JGIM Supplement Features Ten Articles by VA Researchers on Next Generation Clinical Performance Measures
BACKGROUND:
Funded by VA's Health Services Research and Development (HSR&D) Service, this Journal of General Internal Medicine (JGIM) Supplement is the product of an HSR&D sponsored state-of-the-art (SOTA) conference titled "Next Generation Clinical Performance Measures: Patient-Centered, Clinically Meaningful, and High-Value," which was held in 2014. A Call for Papers was issued following the SOTA, and 10 articles were accepted for publication in this special Supplement. Published papers discuss empirical research on the effects of performance measurement on improvements in clinical care, as well as on unintended outcomes (e.g., inappropriate treatment or over-treatment). Papers also describe new methods and methodological challenges in the selection and creation of performance measures that incorporate measures of benefit and harm, value, or patient preferences, and also present research on the implementation of performance measures that address human factors, incentives and facilitators, barriers, and expected and unintended consequences.
Articles include, but are not limited to the following:
- Phibbs and colleagues developed inpatient stroke electronic clinical quality measures that are part of the Meaningful Use (MU) program to improve inpatient stroke care.
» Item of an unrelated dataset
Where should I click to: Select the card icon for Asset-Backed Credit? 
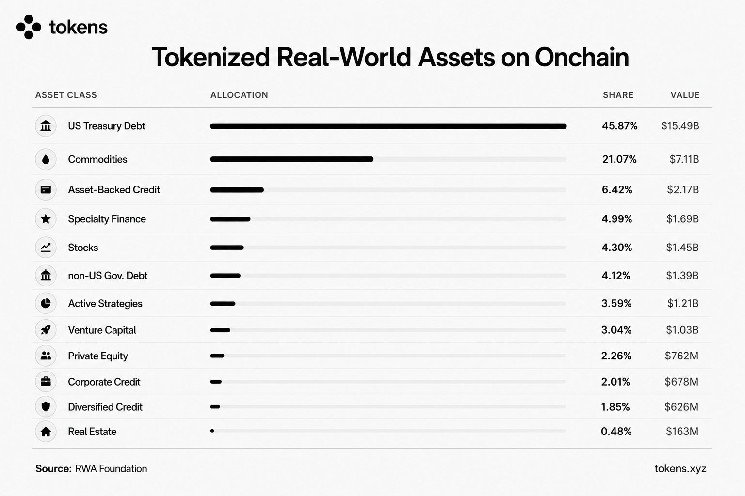click(x=46, y=190)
They found that stroke MU indicators can be accurately generated from existing VA electronic health record (EHR) data (nearly a 90% match to chart review), but accuracy decreased slightly when centrally stored national data was relied on compared to more complete local data sources.
- Farmer and colleagues developed electronic population-based, longitudinal quality metrics for depression care. They found that despite rapid growth in the primary care population in VA from FY2000-2010, increasing by more than one million Veterans, the detection of new episodes of depression (8%) and minimally appropriate treatment rates (84%) remained stable. This suggests that VA was able to maintain a standard of care while treating significantly more patients each year.
- Etingen and colleagues assessed the relationship between patient-reported experience measures (PREMs) such as measures of patient-centered care, and healthcare quality metrics in a large sample of Veterans receiving VA healthcare. Findings suggest that PREMs are an effective way to engage patients, consider their experiences and preferences, and obtain deeper understanding than that provided by simple measures of patient satisfaction.
- Kondo and colleagues conducted a systematic review on pay-for-performance (P4P) and found that while there was limited evidence from which to draw strong conclusions, findings suggest that P4P programs should evolve over time in response to periodic evaluation and should target areas of poor performance. Moreover, measures and incentives should align with organizational priorities, and providers should be engaged in designing the implementation of measures.
- Harris and colleagues evaluated whether or not implementing a substance use disorder continuity-of-care quality measure in Network Directors' performance contracts would result in expected improvements in measured performance, and found it was associated with an increase in measured performance from 23% before the measure was implemented to 48% by the end of the study.
- Saini and colleagues discussed the development of an electronic measure of the overuse of screening colonoscopy for Veterans who were screened between 2011 and 2013. They found that compared to results obtained from manual record review, the electronic measure was highly specific (97%) for overuse, but was not sensitive (20%), suggesting that some overuse might be missed.
Journal of General Internal Medicine. April 2016;31(1 Suppl):1497-1525.